Fast (aimed to "real time") Portrait Segmentation on mobile phone
Fast (aimed to "real time") Portrait Segmentation at mobile phone
This project is not normal semantic segmentation but focus on real-time protrait segmentation.All the experimentals works with pytorch.
I hope to find a effcient network which can run on mobile phone. Currently, successfull application of person body/protrait segmentation can be find in APP like SNOW&B612, whose technology is proposed by a Korea company Nalbi.
Encoder : mobilenet_v2(os: 32)
Decoder : unet(concat low level feature) use dilate convolution at different stage(d = 2, 6, 12, 18)
Encoder : shufflenet
Decoder : skip connection (add low level feature)

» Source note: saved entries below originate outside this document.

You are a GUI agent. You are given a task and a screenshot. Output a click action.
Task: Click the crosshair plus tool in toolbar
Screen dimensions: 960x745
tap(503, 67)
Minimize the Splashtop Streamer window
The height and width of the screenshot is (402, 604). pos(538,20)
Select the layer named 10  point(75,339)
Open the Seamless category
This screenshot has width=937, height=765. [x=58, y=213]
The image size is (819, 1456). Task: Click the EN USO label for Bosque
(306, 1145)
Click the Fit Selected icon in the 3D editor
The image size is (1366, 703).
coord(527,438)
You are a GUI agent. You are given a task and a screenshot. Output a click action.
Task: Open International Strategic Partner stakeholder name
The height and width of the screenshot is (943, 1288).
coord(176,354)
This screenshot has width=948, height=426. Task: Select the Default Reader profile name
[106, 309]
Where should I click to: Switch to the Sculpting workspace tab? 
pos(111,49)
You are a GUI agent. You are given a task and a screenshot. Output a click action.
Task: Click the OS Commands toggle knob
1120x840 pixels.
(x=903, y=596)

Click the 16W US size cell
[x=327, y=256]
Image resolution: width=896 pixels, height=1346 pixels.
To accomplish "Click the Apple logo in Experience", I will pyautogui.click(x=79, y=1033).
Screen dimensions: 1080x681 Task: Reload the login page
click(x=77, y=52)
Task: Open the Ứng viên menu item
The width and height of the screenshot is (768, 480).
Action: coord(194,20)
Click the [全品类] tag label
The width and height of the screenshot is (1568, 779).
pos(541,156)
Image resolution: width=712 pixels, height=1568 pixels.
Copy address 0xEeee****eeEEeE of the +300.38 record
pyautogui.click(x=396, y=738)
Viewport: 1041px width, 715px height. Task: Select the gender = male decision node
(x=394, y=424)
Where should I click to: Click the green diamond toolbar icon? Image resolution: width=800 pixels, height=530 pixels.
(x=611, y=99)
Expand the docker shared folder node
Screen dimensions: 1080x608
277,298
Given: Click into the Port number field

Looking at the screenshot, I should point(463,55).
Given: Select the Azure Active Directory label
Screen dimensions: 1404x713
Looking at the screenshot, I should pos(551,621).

Attention model is a potential module in the segmentation task. I use a very light residual-dense net as the backbone of the Context Path. The details about fussion of last features in Contxt Path is not clear in the paper(BiSeNet: Bilateral Segmentation Network for Real-time Semantic Segmentation).
Hard segmentation + Soft matting.(coming soon)
:zap: Real-time ! ! ! :tada::tada::tada:
Platform : ncnn.
Mobile phone: Samsung Galaxy S8+(cpu).
model size (M) | time(ms) | |
---|---|---|
model_seg_matting | 3.3 | ~40 |
update : 2018/12/27: Demo video on my iphone 6 (baiduyun)
HUAWEI Mate 20 released recently can keep color on human and make the bacgrand gray in real time (click to view ). I test my model using cpu on my MAC, getting some videos here.